Paseando por el centro de Yangon

El relato del viaje a Birmania y Tailandia del 2011 comenzó en la anotación De Utrecht a Bangkok pasando por Hilversum y Amsterdam

Siempre que viajo a Asia de vacaciones acabo pegándome unos madrugones de escándalo, en parte para aprovechar el día y en parte para evitar en la medida de lo posible el momento en el que pega la caló. Mi primer día en Yangon arrancó a las siete de la mañana, con una ducha y un desayuno occidental en el que había mucha fruta fresca y mucho zumo. Después cambié 20 dólares en la pensión (o eso que ahora llamamos boutique hotel) y me pidieron un taxi para llevarme al centro de la ciudad. Las carreteras eran una mezcla de vías deterioradas y zonas perfectas para rodar una película con muchas minas de guerra. Los coches eran desechos que vivieron mejores épocas hace dos décadas y los últimos modelos en el mercado.

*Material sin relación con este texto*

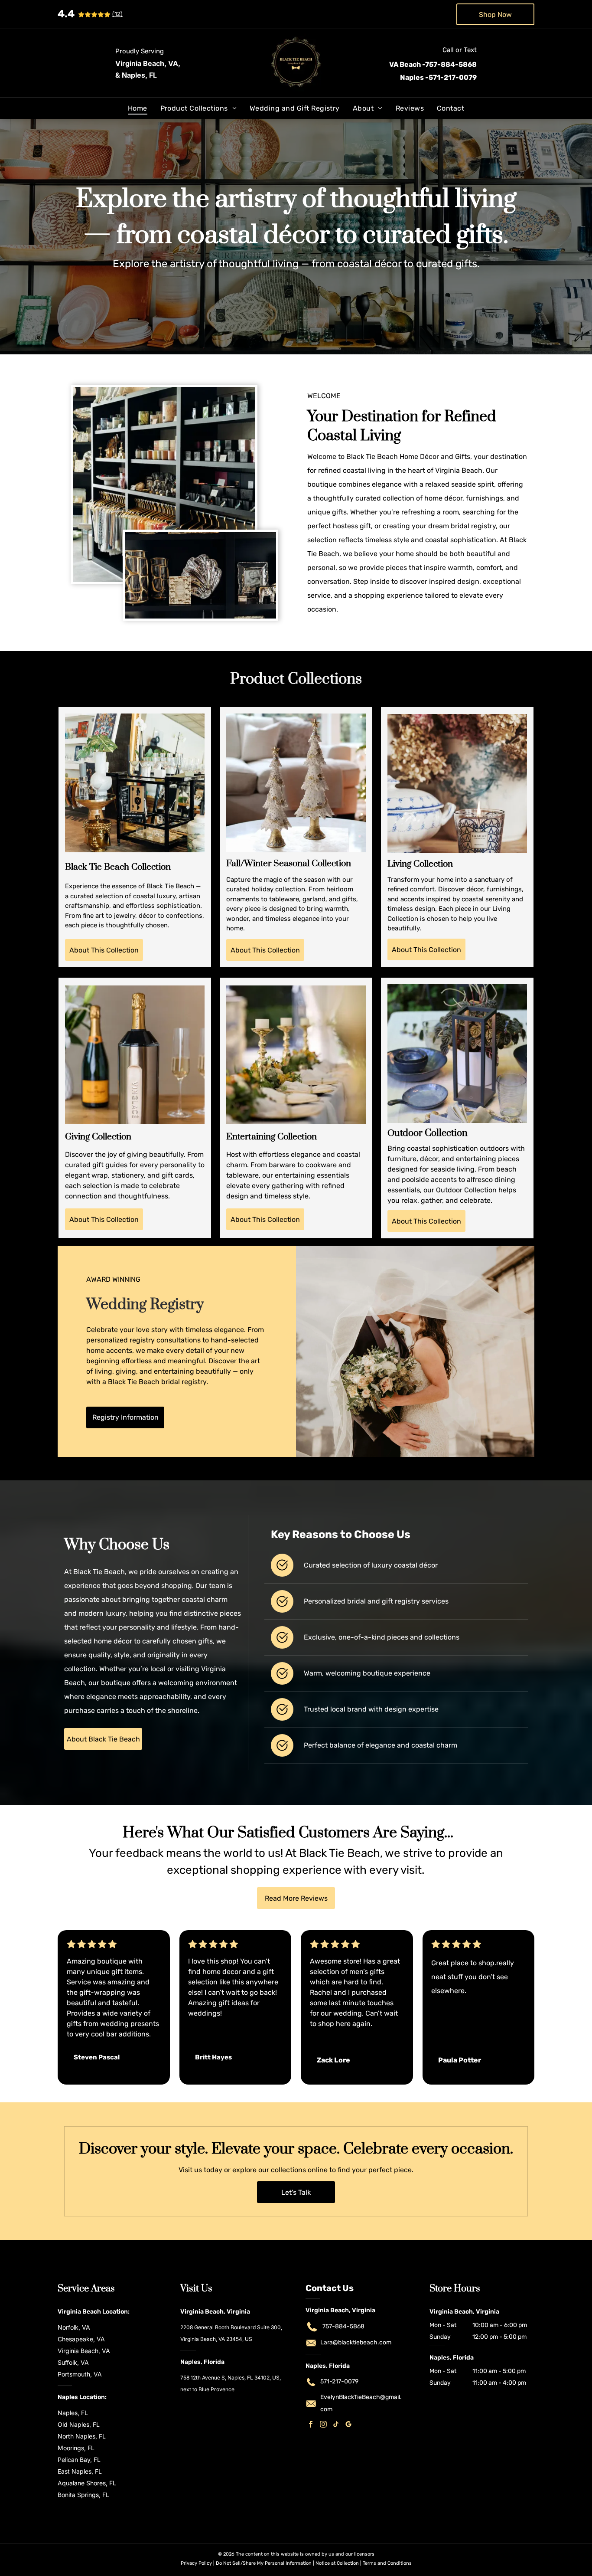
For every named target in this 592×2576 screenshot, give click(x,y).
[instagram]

El taxista me llevó hasta el Hotel Central y allí entré para cambiar dinero. Lo rodean todo de misticismo así que me indicaron el precio al que te daban la moneda local, les di los billetes, los contaron, los volvieron a contar, una segunda persona los contó, me preguntaron por la cantidad que les di y finalmente juntaron una pella de billetes del monopoly local y me los dieron. El puto fajo era tan abultado que no me entraba en la cartera así que los tuve que llevar en el bolsillo de la bolsa de la cámara.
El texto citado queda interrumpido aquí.